"Maafkan saya Tuan Muda," sahut orang tersebut sambil membungkukkan badannya.
"Orang nggak berguna!" teriak anak itu dengan gaya tengil.
'Duh anak siapa ini, kok bisa begini bentukannya,' batin Jiya yang merasa heran melihat tingkah super anak tersebut.
Sesaat kemudian ….
"Turunkan dia," ucap Adam yang entah sejak kapan sudah ada di belakang Jiya.
Jiya pun langsung menoleh dan segera menurunkan anak laki-laki tersebut.
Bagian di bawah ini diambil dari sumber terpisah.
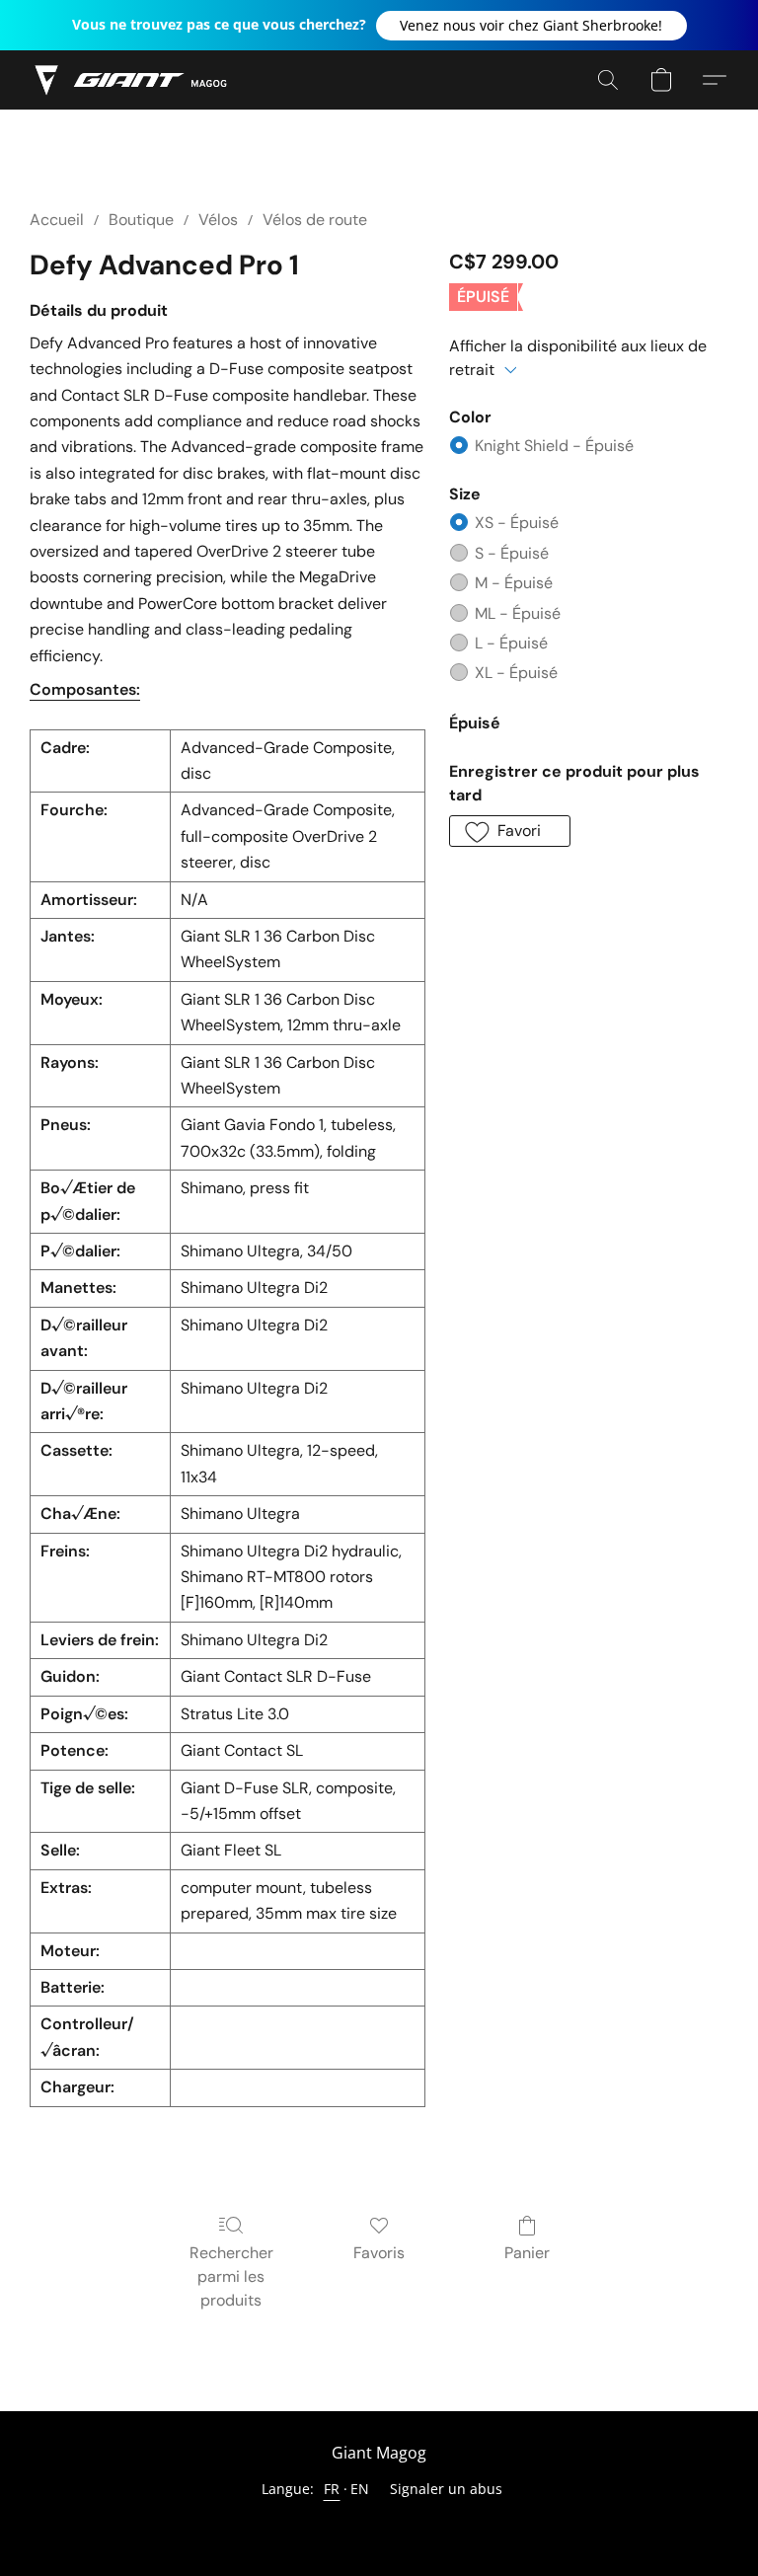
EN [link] (360, 2488)
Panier (527, 2252)
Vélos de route (315, 219)
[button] (531, 25)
"Siapa yang mengajarimu seperti itu?" tanya Adam sambil menatap tajam ke arah anak tersebut.
Anak itu pun menunduk tapi wajahnya tidak menunjukkan rasa bersalah.
"Katakan!" bentak Adam.
Jiya pun langsung tersentak saat mendengar bentakan tersebut tapi anehnya anak itu terlihat biasa saja.
'Ada apa ini dan siapa anak ini?' batin Jiya yang penasaran melihat kedekatan aneh di antara Adam dan anak laki-laki di hadapannya itu."Maaf Pa," sahut anak itu pelan.
Adam pun langsung menghela napasnya dalam. "Bumi, Papa tidak pernah mengajari kamu bersikap seperti itu pada orang lain. Jangan diulang lagi," ucap Adam menjadi lebih lembut dari sebelumnya.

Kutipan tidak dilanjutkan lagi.